Anggap saja semua ini adalah cara dia berbalas budi pada keluarga Dani. Atas kejadian berpuluh-puluh tahun silam. Bayangan kelam yang enggan lepas dari ingatannya.
Dia tidak akan pernah lupa bagaimana sikap para saudaranya. Baik dari keluarga ibu maupun bapak. Namun, dia amat beruntung. Tatkala orang tua Dani memberi uluran tangan saat tidak ada satu pun dari mereka yang mau menerima dan menjaganya. Orang tua Dani-lah yang melimpahkan kasih sayang ketika mereka menjual rumah dan kebun miliknya.

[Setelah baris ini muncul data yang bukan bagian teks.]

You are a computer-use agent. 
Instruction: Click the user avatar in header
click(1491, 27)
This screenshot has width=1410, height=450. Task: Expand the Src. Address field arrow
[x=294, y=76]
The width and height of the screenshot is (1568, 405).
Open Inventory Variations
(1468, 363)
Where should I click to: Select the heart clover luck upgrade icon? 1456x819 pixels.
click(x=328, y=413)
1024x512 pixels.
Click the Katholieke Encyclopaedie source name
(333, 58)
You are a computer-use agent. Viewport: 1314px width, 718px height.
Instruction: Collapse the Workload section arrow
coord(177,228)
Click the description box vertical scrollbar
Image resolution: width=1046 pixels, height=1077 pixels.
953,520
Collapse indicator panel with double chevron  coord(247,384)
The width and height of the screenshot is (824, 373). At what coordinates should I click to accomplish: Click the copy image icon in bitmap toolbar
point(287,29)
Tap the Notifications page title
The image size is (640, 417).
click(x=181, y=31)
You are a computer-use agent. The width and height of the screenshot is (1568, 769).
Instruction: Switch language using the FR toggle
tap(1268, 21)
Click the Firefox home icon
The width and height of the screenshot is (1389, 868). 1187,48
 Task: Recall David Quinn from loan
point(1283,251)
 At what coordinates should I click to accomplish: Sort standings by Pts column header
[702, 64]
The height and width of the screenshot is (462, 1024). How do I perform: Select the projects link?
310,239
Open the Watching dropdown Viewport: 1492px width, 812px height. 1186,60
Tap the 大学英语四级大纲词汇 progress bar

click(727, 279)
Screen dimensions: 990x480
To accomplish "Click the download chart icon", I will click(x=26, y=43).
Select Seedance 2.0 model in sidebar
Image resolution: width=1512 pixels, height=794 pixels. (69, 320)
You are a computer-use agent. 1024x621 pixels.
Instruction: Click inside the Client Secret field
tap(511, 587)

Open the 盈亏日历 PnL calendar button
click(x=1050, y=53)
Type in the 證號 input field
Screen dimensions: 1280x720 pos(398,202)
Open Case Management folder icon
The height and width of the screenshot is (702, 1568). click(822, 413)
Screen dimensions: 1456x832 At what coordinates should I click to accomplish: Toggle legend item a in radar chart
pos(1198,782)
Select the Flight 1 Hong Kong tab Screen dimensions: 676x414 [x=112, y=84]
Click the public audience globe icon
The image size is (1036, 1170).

Dia tahu kenangan Dani amat jauh berbeda. Peristiwa delapan belas tahun lalu mungkin saja sangat menyiksa, apalagi sampai kehilangan nyawa orang tercinta. Ibarat sudah jatuh tertimpa tangga pula, Dani benar-benar terpuruk pada waktu itu. Namun, rasanya tidak adil, bukan? Jika hanya menyesali tanpa membangkitkan diri.
Gerakan jari Dani tiba-tiba berhenti. "Tapi--"
"Jadikan pembelajaran hidup. Nara sangat istimewa, Dani. Aku harap masa lalu tidak mengubur impiannya," potong Lisa sebelum Dani menyelesaikan ucapannya.
Dani bergeming. Diam adalah salah satu upaya dalam menjaga kewarasannya.
"Tolong percayalah, Dani! Putraku akan menjaganya di sana. I promise!" pinta Lisa seraya mengeratkan genggaman tangan.
Udara di ruangan terasa lebih dingin, padahal pendingin ruangan sudah dimatikan. Tegang disusul canggung kentara di wajah keduanya. Farhan yang sejak tadi hanya mendengarkan percakapan, dengan lembut mengusap punggung Lisa. Harapannya hanya satu, mampu meredakan gejolak dalam hati sang istri.
Lisa menyodorkan bingkisan yang sedari tadi berada di meja. "Oh, ya. Ini untuk Nara. Kamu akan tahu seberapa hebat kemampuannya."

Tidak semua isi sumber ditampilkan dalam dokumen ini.